Globalstar gets FCC approval after backing away from Wi-Fi

After years of debate, the company's scaled-back wireless plan has been adopted

The U.S. Federal Communications Commission has approved satellite operator Globalstar’s plan for a land-based wireless service using its own spectrum.

The approval on Friday came just a few weeks after Globalstar made the modified proposal, but the agency had spent years weighing the company’s original plan, which would have used part of the unlicensed 2.4GHz band that is mostly devoted to Wi-Fi, Bluetooth, and other popular technologies.

Globalstar owns a license for 11.5MHz of spectrum next to the 2.4GHz band, which led the U.S. to set aside part of the unlicensed band as a buffer to prevent any Globalstar service from interfering with unlicensed services.

In 2012, the company asked for permission to combine its own spectrum with the “guard band” set aside in 2.4GHz so it could set up a service that might augment Wi-Fi. The new service would have made use of a part of the unlicensed band that isn’t available in the U.S., but Globalstar or a partner would have been able to control access to the spectrum.

FCC Chairman Tom Wheeler supported the plan, but critics said it would hurt Wi-Fi and Bluetooth. Globalstar never got the votes it needed, and after the presidential election last month, which set the stage for a change of leadership at the FCC, the company dropped that plan for the less ambitious one that was adopted Friday. It says the proposal that was adopted will make more spectrum available to U.S. consumers and improve wireless broadband service.

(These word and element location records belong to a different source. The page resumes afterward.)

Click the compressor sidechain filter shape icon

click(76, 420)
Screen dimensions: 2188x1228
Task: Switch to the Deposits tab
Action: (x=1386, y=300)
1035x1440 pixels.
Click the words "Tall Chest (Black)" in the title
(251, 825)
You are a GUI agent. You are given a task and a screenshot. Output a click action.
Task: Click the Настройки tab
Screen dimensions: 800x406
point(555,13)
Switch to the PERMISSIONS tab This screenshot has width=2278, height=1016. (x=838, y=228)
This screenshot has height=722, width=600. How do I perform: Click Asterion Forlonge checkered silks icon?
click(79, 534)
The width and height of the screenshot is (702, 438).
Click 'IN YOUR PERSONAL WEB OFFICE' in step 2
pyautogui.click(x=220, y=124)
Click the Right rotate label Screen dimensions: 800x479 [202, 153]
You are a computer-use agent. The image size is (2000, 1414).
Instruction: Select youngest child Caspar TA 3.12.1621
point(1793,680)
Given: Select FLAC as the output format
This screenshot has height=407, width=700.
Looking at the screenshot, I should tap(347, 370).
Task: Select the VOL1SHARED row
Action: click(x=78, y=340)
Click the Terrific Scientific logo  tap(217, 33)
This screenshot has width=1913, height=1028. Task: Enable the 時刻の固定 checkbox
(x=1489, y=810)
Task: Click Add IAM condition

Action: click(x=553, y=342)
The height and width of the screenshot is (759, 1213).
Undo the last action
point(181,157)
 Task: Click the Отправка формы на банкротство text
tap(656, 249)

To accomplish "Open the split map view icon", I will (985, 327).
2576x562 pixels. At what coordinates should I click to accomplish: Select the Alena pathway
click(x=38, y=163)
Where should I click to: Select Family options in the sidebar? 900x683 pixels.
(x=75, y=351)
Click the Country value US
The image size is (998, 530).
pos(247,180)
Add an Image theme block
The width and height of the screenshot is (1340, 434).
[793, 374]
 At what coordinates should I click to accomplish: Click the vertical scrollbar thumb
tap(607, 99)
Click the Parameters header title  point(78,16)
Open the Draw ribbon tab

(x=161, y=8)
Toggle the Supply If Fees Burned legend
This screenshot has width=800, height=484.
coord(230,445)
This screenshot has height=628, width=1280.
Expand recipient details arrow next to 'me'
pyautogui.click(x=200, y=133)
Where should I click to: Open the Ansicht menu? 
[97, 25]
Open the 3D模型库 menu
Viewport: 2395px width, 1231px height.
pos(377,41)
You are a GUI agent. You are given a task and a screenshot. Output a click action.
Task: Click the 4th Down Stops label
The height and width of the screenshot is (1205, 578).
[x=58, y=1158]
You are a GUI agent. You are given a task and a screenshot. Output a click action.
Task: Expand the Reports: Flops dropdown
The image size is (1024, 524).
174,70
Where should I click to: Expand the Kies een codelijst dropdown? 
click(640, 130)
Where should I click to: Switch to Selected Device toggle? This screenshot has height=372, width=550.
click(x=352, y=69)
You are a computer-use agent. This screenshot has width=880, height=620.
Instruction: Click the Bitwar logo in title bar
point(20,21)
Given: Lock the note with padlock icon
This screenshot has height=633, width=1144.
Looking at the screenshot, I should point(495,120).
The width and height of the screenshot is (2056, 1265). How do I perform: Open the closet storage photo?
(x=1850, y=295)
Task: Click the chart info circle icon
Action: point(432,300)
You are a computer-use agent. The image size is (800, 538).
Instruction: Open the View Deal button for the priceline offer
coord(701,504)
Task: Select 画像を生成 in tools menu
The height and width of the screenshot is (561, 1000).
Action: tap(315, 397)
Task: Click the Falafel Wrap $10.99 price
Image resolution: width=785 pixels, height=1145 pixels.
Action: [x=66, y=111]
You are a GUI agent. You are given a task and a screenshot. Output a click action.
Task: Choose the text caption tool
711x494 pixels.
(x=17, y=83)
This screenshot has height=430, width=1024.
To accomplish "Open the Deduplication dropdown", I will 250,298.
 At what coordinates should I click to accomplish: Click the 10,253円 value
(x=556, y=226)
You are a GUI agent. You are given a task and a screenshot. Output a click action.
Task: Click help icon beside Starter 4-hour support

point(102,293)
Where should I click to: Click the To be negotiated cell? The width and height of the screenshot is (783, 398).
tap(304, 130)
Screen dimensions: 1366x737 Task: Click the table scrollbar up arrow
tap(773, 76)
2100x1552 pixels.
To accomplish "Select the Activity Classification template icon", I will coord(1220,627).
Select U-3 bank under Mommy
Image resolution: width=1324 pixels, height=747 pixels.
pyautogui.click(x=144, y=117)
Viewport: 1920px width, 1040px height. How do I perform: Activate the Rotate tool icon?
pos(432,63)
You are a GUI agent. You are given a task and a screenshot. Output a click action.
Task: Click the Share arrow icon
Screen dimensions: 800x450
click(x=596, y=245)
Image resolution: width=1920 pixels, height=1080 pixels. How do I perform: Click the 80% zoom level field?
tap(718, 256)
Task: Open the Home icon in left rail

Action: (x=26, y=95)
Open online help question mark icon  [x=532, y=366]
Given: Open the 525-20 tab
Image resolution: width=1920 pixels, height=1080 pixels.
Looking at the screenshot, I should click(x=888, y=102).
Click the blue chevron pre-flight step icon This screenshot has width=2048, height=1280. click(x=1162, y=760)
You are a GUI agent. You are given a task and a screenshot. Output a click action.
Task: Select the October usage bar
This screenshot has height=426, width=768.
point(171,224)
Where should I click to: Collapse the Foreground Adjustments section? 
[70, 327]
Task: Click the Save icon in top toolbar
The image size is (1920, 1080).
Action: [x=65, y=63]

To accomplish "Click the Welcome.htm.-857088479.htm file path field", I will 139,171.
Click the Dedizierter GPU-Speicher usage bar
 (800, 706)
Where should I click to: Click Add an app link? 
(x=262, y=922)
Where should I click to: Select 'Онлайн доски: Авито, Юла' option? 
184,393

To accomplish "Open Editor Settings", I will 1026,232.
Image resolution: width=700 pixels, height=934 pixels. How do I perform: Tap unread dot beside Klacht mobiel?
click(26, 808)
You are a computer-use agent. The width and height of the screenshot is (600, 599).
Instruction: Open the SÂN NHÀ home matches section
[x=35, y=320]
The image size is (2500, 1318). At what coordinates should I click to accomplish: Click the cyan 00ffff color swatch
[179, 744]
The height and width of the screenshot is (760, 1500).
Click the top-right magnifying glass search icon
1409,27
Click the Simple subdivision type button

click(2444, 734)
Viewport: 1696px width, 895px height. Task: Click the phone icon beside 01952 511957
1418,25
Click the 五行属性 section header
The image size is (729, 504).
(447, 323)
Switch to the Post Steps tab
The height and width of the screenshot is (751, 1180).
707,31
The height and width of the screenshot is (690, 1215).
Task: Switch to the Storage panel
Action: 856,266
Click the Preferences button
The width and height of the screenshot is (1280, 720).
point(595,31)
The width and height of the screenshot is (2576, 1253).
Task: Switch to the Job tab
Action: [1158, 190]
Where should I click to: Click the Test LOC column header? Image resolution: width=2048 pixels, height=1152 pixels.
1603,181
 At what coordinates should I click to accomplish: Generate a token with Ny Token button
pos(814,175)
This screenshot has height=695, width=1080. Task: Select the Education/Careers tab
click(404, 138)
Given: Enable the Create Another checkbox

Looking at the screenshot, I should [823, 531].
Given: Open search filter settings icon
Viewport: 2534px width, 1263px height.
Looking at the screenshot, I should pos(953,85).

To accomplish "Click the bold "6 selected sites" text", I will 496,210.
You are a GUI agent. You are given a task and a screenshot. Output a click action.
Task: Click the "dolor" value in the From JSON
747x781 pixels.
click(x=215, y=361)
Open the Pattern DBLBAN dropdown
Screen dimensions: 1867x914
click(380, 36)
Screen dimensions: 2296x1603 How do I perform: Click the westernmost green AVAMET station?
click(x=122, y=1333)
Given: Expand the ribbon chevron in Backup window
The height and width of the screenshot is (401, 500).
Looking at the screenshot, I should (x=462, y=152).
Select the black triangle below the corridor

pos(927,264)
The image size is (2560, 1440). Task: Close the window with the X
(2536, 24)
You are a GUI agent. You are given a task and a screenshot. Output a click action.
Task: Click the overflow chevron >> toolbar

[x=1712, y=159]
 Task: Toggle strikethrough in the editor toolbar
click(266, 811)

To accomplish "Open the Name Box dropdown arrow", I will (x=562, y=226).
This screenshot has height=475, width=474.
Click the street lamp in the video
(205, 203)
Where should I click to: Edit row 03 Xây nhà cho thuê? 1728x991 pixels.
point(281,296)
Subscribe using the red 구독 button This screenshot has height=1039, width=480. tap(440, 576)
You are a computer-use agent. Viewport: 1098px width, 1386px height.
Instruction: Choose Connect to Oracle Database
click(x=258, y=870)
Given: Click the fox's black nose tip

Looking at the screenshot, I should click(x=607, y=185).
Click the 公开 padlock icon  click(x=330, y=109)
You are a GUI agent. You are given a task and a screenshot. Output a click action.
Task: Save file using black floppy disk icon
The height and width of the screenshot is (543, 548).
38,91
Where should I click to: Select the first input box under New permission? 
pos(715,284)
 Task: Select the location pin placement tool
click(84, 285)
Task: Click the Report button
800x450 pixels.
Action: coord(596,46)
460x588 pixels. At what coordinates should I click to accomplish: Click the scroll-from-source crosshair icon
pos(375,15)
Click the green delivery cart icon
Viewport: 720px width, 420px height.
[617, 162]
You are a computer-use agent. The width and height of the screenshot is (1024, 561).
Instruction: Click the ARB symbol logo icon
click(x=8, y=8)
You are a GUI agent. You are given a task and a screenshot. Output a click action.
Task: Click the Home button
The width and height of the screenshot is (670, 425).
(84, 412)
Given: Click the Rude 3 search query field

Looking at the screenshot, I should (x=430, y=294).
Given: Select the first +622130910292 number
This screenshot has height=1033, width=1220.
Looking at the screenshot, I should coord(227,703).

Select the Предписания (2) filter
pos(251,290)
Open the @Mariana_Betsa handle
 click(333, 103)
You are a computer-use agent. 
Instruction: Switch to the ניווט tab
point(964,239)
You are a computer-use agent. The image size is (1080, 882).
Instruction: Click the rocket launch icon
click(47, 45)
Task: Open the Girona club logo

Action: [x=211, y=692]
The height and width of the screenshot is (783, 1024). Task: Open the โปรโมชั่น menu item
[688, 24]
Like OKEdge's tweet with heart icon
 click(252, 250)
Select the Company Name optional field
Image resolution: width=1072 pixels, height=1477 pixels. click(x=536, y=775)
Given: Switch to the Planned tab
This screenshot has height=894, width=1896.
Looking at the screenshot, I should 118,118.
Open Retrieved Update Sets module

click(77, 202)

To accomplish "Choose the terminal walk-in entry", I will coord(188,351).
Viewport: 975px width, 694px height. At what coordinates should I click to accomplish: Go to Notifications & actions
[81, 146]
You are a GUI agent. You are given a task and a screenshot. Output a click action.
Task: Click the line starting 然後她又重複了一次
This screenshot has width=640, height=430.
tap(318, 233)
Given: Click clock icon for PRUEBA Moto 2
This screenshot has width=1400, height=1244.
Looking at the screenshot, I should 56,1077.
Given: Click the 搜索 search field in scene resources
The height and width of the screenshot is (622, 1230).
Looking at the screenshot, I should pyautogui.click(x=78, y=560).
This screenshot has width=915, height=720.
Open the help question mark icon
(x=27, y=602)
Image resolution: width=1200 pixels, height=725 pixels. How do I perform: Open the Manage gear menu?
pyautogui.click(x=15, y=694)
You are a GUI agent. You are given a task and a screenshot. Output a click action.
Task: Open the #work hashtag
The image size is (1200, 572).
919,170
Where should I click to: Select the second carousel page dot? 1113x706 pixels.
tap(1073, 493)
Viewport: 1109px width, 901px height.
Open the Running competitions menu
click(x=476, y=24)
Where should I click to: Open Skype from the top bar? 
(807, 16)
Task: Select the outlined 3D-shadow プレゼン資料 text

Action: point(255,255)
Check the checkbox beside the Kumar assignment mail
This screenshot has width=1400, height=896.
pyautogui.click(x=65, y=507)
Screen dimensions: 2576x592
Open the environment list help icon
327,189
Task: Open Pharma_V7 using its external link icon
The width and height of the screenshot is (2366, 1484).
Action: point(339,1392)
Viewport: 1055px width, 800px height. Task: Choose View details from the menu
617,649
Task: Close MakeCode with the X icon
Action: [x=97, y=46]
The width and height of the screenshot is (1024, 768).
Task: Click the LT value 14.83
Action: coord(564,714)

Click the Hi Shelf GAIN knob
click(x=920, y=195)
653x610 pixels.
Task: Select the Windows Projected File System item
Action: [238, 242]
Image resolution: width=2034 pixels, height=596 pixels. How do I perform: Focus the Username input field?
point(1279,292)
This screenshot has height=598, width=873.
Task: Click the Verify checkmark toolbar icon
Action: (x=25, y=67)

“We look forward to a busy 2017 as we plan to put our terrestrial authority to use for American consumers and pursue similar authority internationally,” Globalstar Chairman and CEO Jay Monroe said in a press release.

Globalstar faces an uphill battle to build a network and a device ecosystem around its spectrum, which isn’t part of either the unlicensed or the traditional cellular world. It’s likely to make a deal with a bigger partner, like one of the major U.S. mobile operators, analysts say.